Living in an Ironic World

Saturday, January 06, 2007

<< My first complain in 2007 >>

I wish, I wish, I wish..
that my fyp is in pairs and not indivdual so that I can discuss with my partner all the problems I encounter in the proj, so that there is at least someone to share the stress and workload with me, so that someone will at least understand what the hell I am talking regarding my proj. Nobody seems to understand my proj even tho I tried explaining what it is about. Neither do I understand what my frens' fyp is about. One word: COMPLICATED. Half a sem has gone and I am still at the same spot where I started. NO DIRECTION. LOST. AGITATED. VEXED. ANGRY. Its getting more and more stressed becoz the DEADline for the final report is 13 Mar. One day after my bdae. I am so disappointed with my capability in doing things. First of all, the fyp I am doing has nothing to do with my course of study. Its OPTICS. It was a last min change. Put in other words, I am forced to change to that proj.

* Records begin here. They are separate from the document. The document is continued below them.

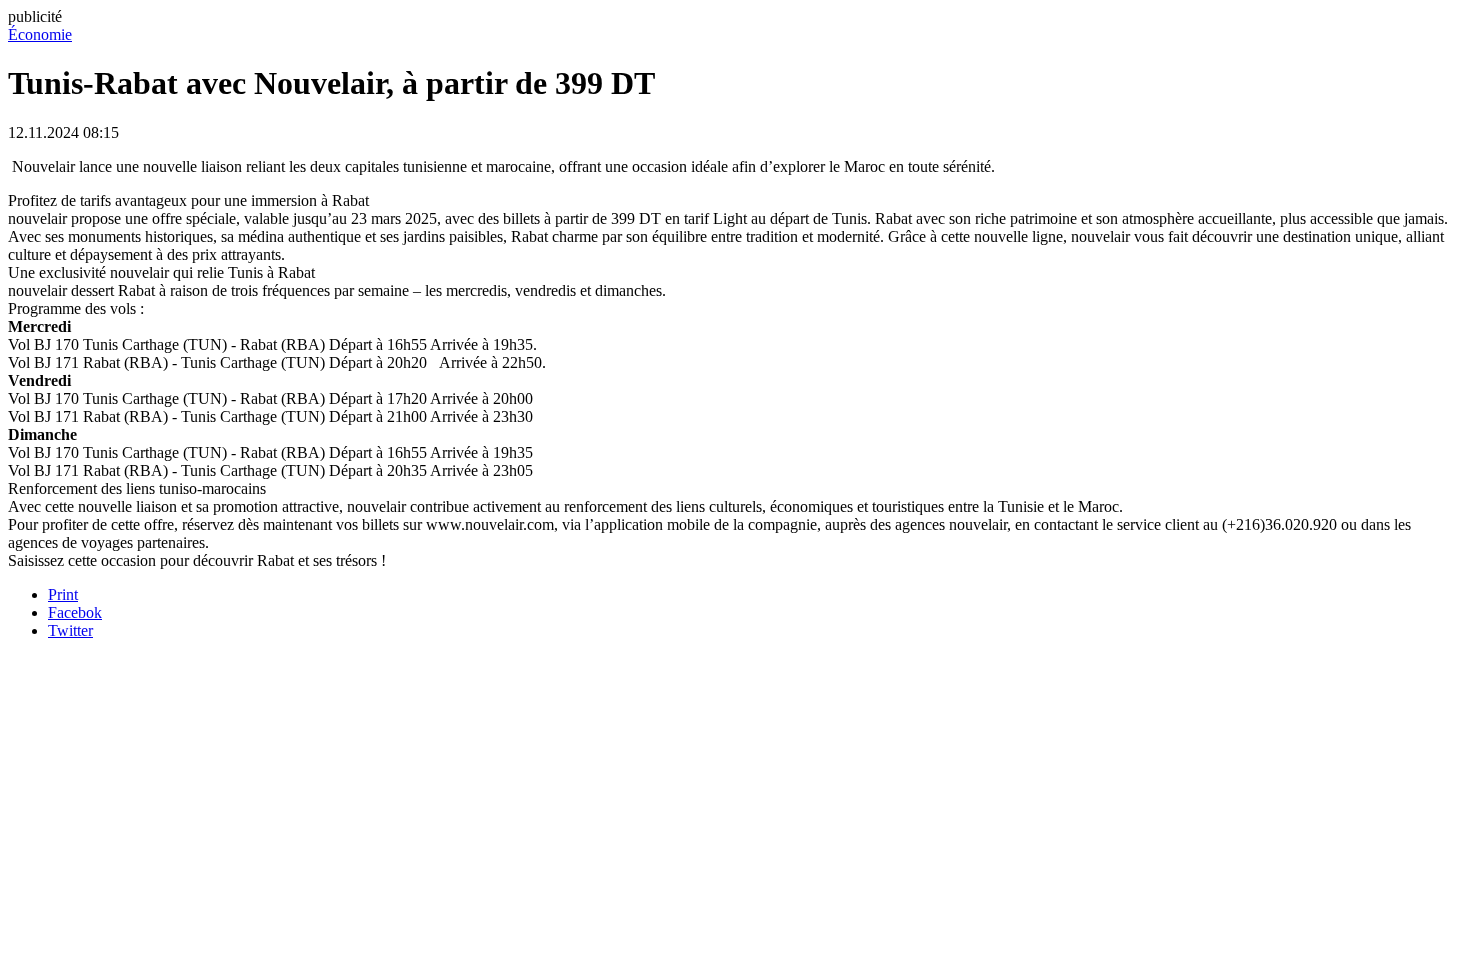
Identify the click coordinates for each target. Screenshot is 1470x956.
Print (63, 594)
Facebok (75, 612)
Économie (40, 34)
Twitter (70, 630)
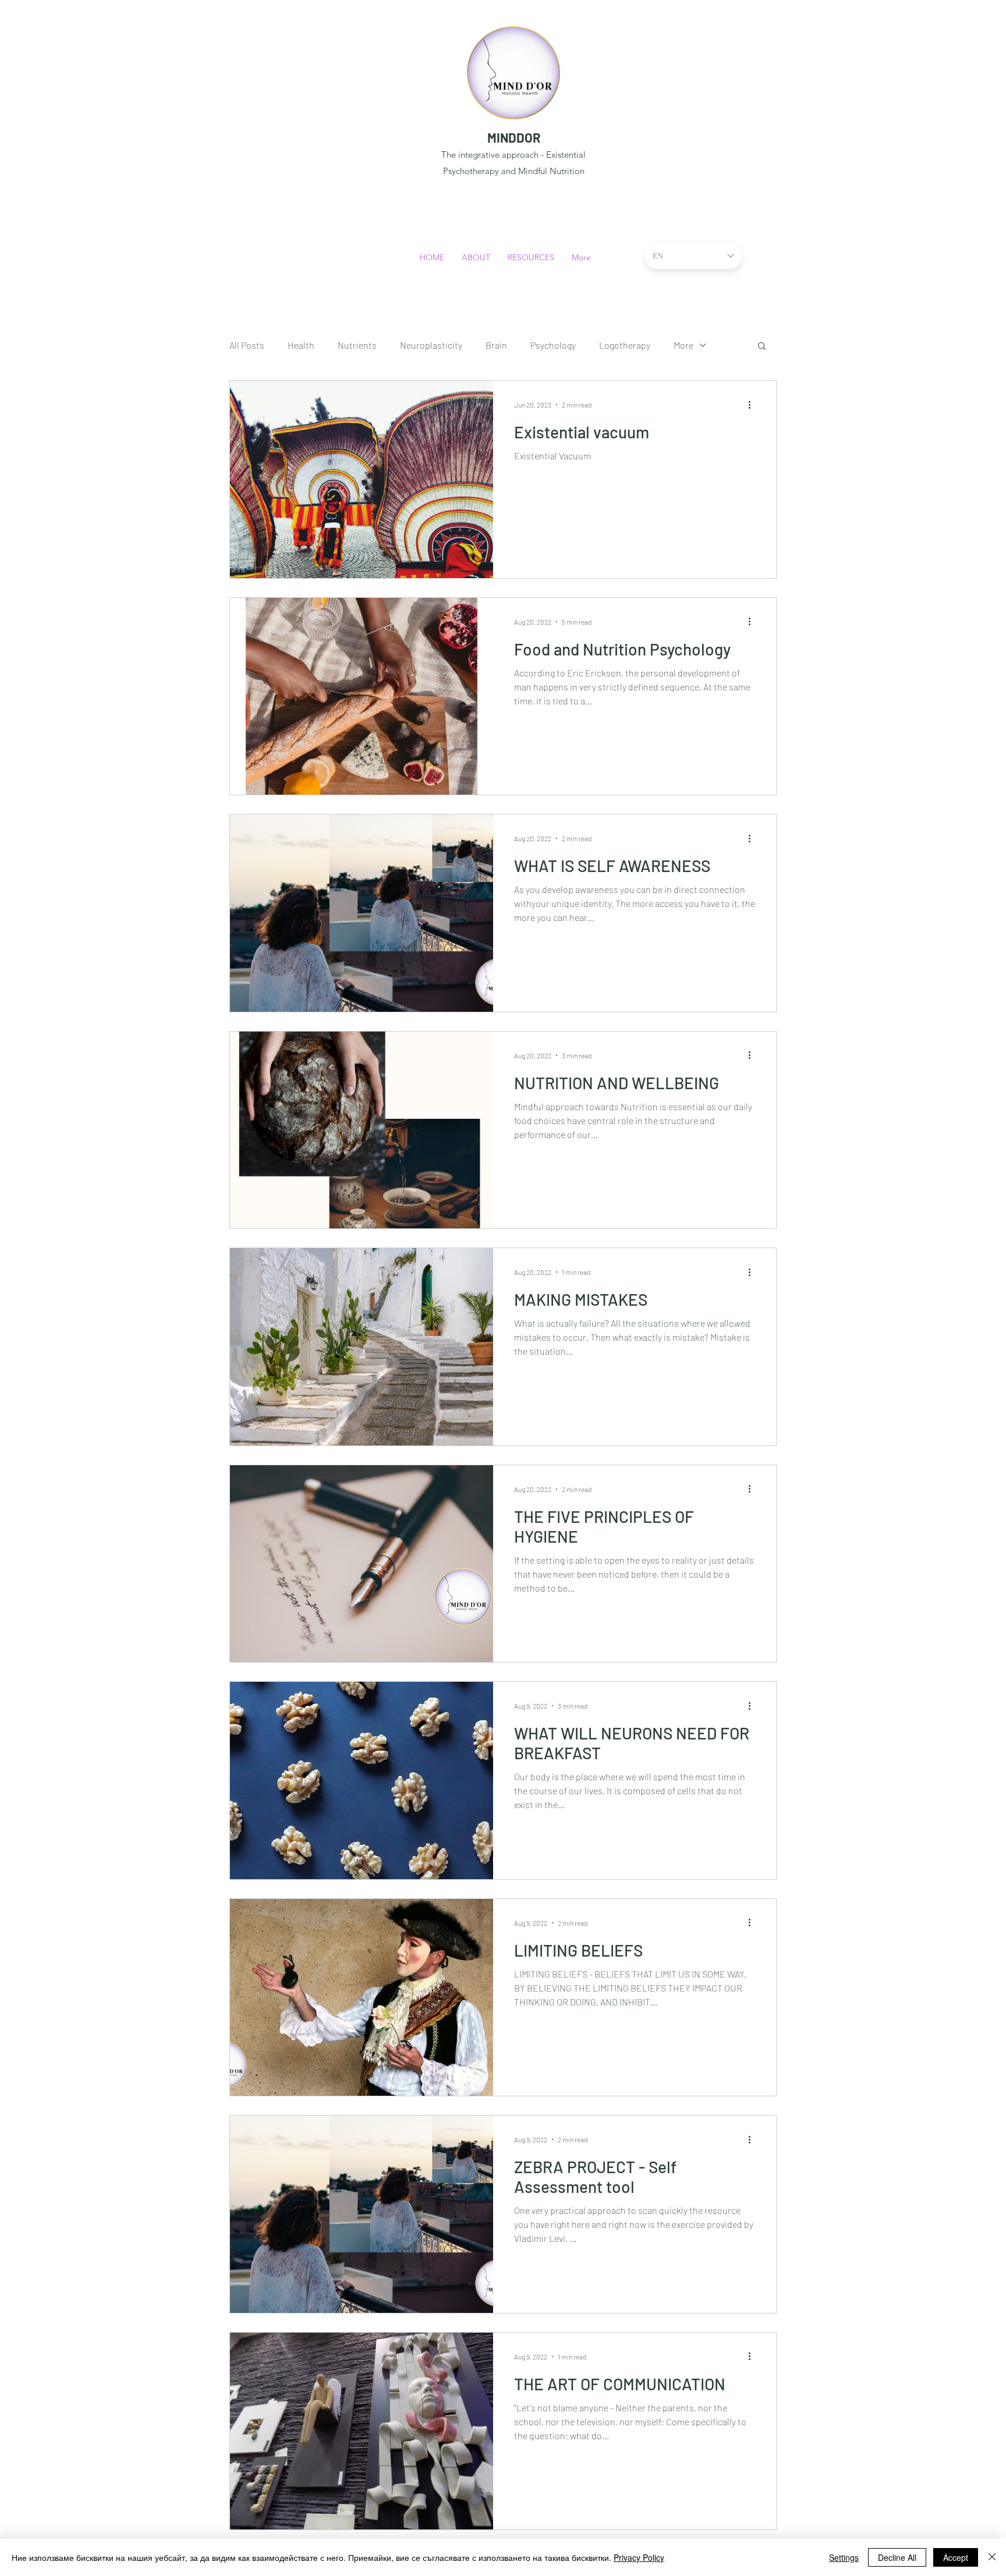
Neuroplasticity (431, 344)
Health (301, 344)
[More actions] (753, 405)
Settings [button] (844, 2557)
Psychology (553, 344)
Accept (955, 2557)
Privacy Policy (639, 2557)
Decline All (897, 2557)
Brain (496, 344)
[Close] (992, 2557)
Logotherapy (624, 344)
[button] (761, 347)
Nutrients (357, 344)
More (683, 344)
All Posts (246, 344)
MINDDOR (514, 137)
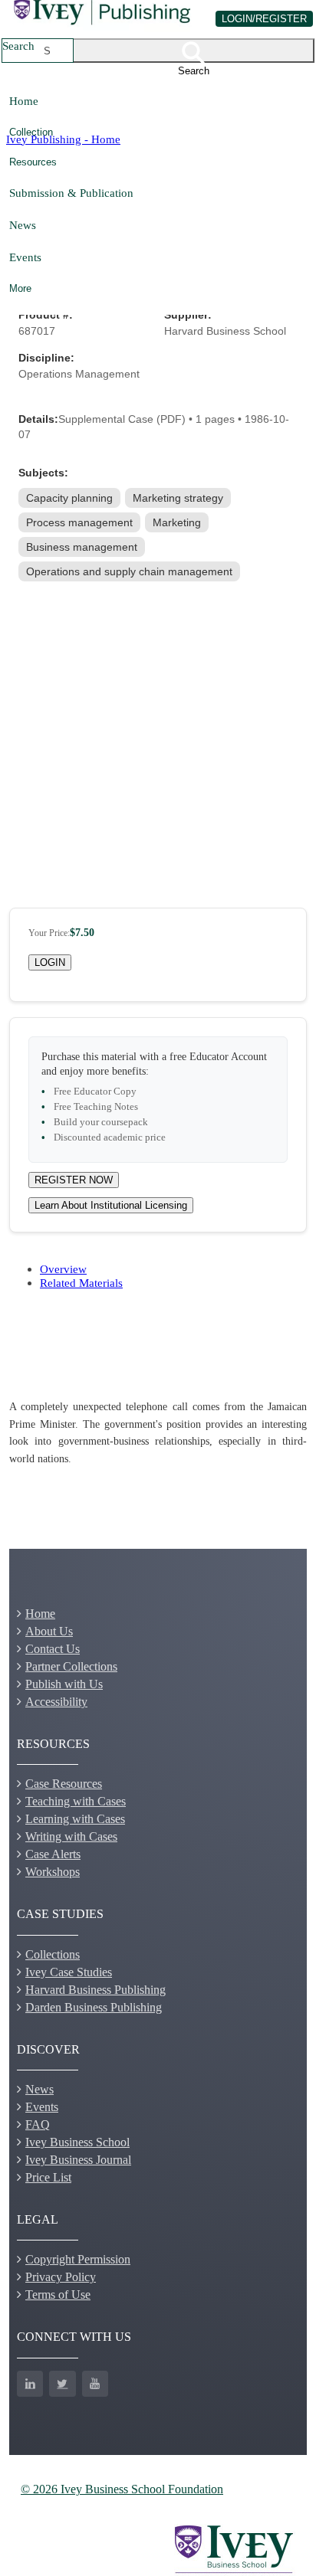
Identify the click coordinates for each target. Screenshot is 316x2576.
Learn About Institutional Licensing (111, 1205)
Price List (48, 2177)
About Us (49, 1631)
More (20, 288)
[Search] (194, 50)
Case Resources (63, 1783)
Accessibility (56, 1701)
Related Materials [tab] (81, 1282)
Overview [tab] (63, 1268)
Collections (52, 1954)
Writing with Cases (71, 1836)
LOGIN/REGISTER (264, 19)
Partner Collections (71, 1666)
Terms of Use (58, 2294)
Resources (33, 162)
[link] (70, 497)
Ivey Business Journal (78, 2159)
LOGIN (50, 962)
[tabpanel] (158, 1433)
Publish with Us (64, 1684)
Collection (31, 132)
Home (23, 100)
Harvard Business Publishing (95, 1989)
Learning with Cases (75, 1818)
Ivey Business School (77, 2142)
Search (18, 45)
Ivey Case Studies (68, 1972)
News (22, 224)
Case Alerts (53, 1854)
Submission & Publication (71, 192)
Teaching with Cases (75, 1801)
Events (25, 256)
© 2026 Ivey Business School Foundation (122, 2489)
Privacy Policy (60, 2276)
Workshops (52, 1871)
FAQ (37, 2124)
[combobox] (48, 50)
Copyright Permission (77, 2259)
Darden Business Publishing (93, 2007)
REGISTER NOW (74, 1180)
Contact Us (52, 1648)
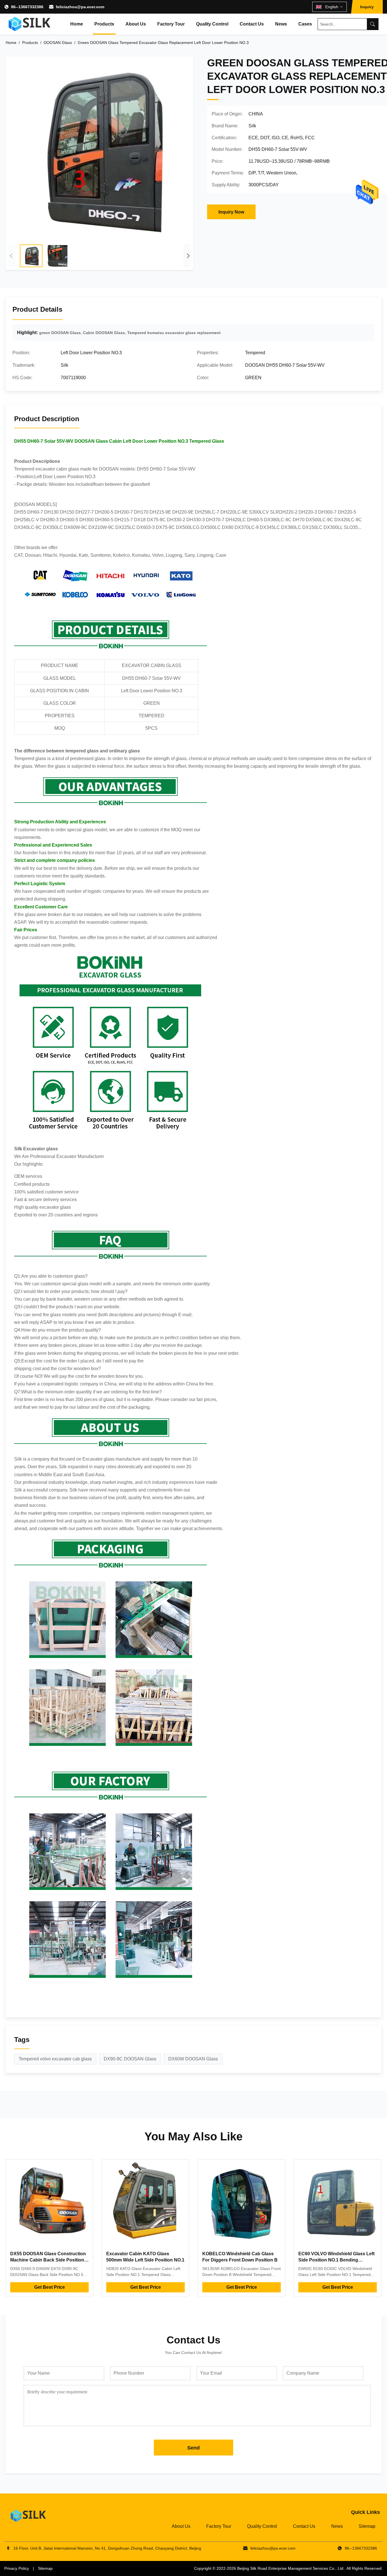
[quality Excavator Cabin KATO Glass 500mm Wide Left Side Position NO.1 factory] (145, 2202)
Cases (305, 24)
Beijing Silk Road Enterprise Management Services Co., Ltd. (291, 2568)
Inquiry (367, 7)
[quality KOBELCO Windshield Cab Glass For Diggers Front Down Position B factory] (241, 2202)
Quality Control (212, 24)
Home (76, 24)
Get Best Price (49, 2287)
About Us (136, 24)
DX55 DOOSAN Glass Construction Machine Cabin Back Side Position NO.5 (48, 2260)
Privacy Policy (16, 2568)
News (281, 24)
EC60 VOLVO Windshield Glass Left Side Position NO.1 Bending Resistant (336, 2260)
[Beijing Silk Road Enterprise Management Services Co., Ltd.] (30, 24)
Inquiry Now (231, 212)
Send (193, 2448)
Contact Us (252, 24)
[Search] (372, 24)
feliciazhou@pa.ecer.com (80, 7)
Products (104, 24)
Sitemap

It was my Prof research proj and I am doing it for my fyp. The diffculty level is 3 times harder. I am very grateful for all the ppl who has help me in my fyp in one way or another but I still have to solve the main prob by MYSELF. Going to bed whenever I faced a prob is my solution now. I always hope I can find some inspiration to solve it after I woke up but I ended up sleeping more, hating the proj more.